** Opening Dataset block **

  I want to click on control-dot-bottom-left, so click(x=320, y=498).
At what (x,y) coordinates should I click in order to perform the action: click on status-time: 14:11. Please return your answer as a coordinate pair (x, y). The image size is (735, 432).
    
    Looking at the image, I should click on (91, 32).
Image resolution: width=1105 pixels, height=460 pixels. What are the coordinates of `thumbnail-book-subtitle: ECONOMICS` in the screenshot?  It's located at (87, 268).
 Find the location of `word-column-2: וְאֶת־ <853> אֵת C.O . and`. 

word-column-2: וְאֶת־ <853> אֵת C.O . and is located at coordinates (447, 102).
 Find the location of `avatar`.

** Closing Dataset block **
** Opening Dataset block **

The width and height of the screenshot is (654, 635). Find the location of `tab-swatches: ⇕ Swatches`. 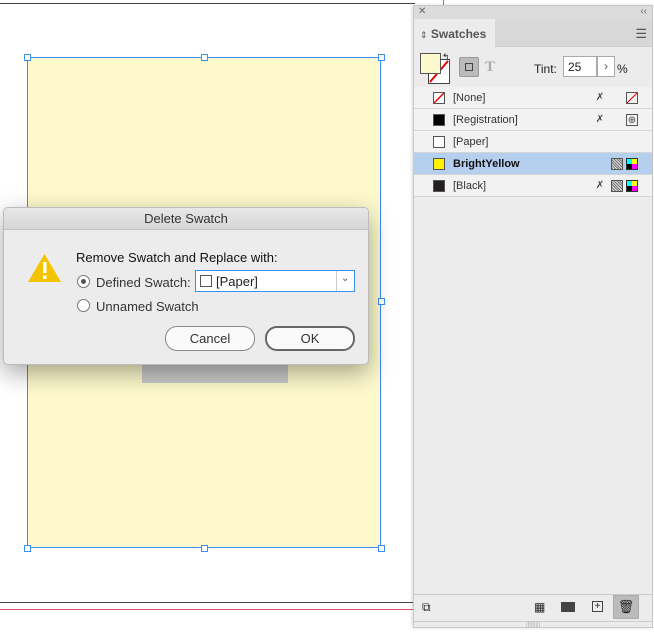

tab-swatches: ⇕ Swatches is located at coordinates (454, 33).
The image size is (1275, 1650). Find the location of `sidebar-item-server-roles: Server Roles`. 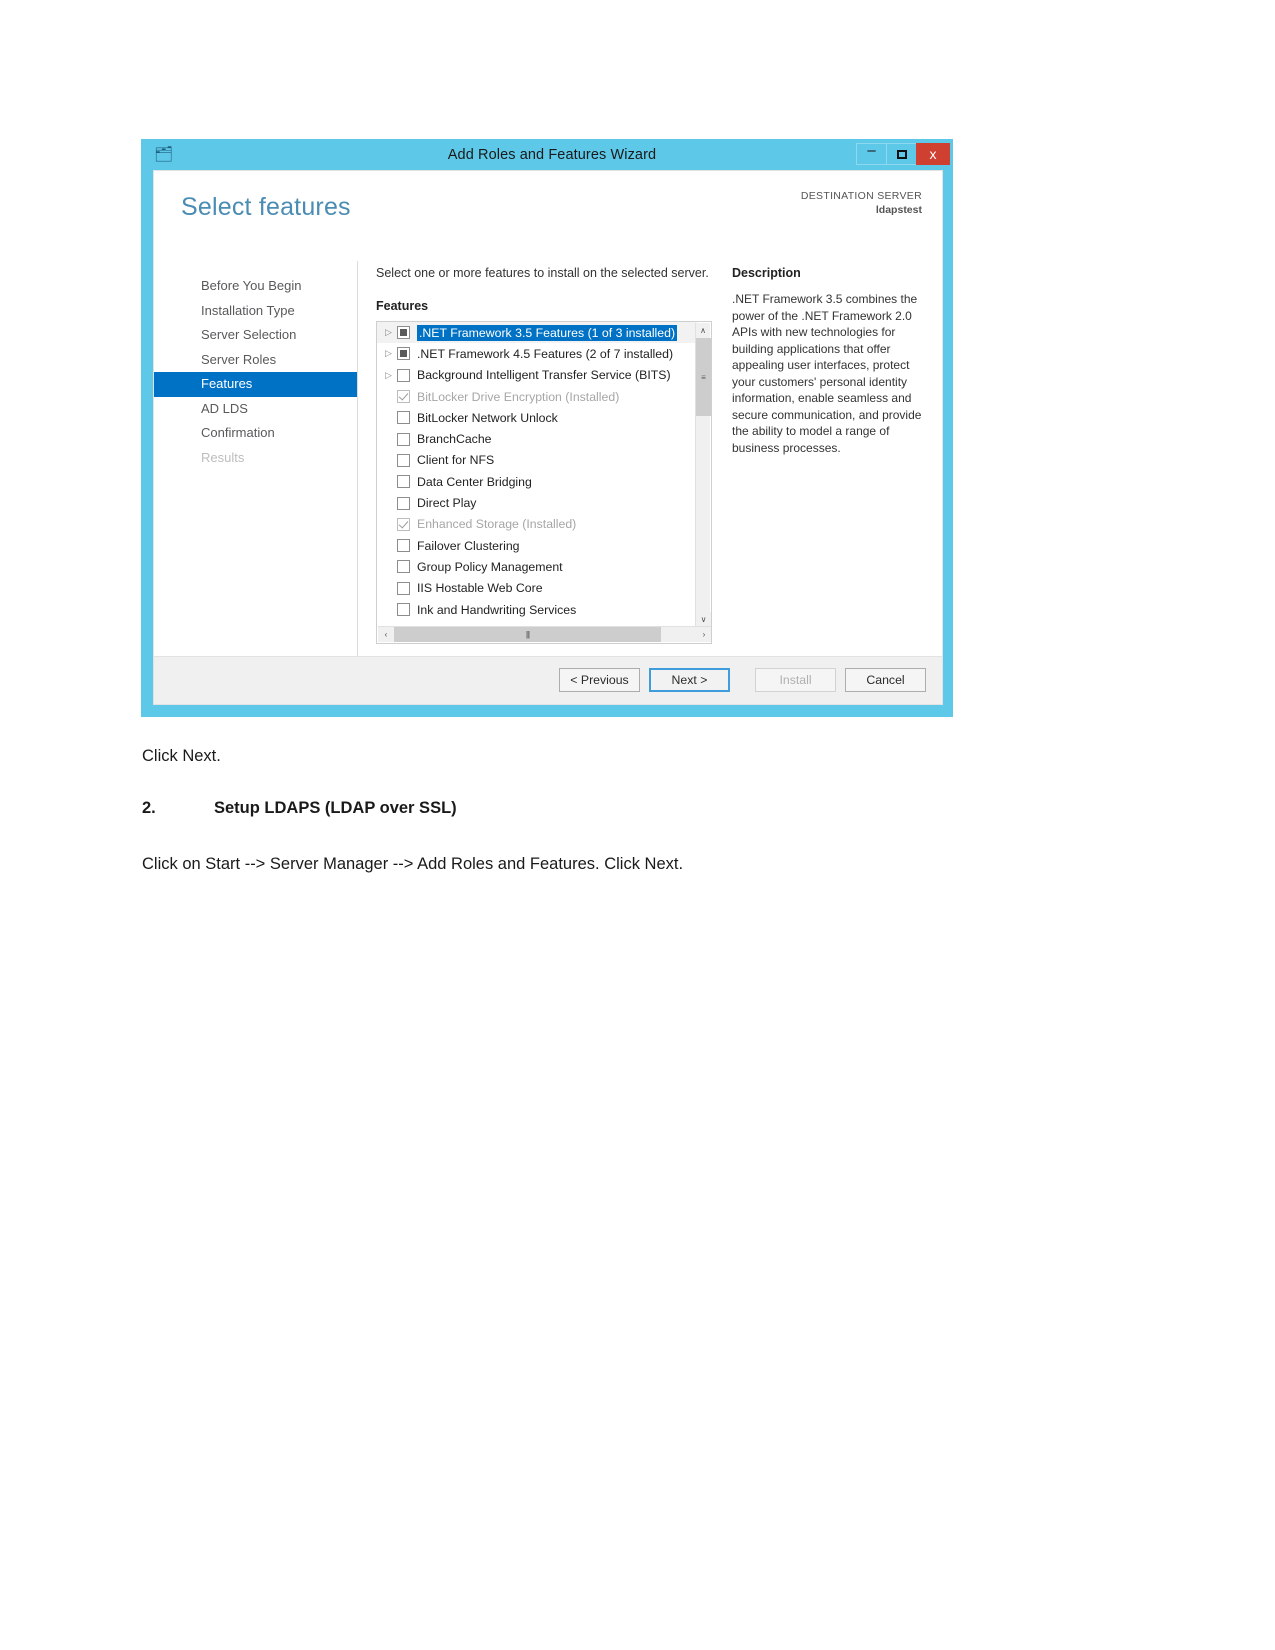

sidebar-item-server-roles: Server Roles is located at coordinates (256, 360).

** Closing Dataset block **

### Request
Could you swap "perform" for "carry out" in the items from the line with "I want to click" up to and including the line with "Looking at the", leaving everything else unchanged and returning only those lines?

### Exercise output
  I want to click on control-dot-bottom-left, so click(x=320, y=498).
At what (x,y) coordinates should I click in order to carry out the action: click on status-time: 14:11. Please return your answer as a coordinate pair (x, y). The image size is (735, 432).
    
    Looking at the image, I should click on (91, 32).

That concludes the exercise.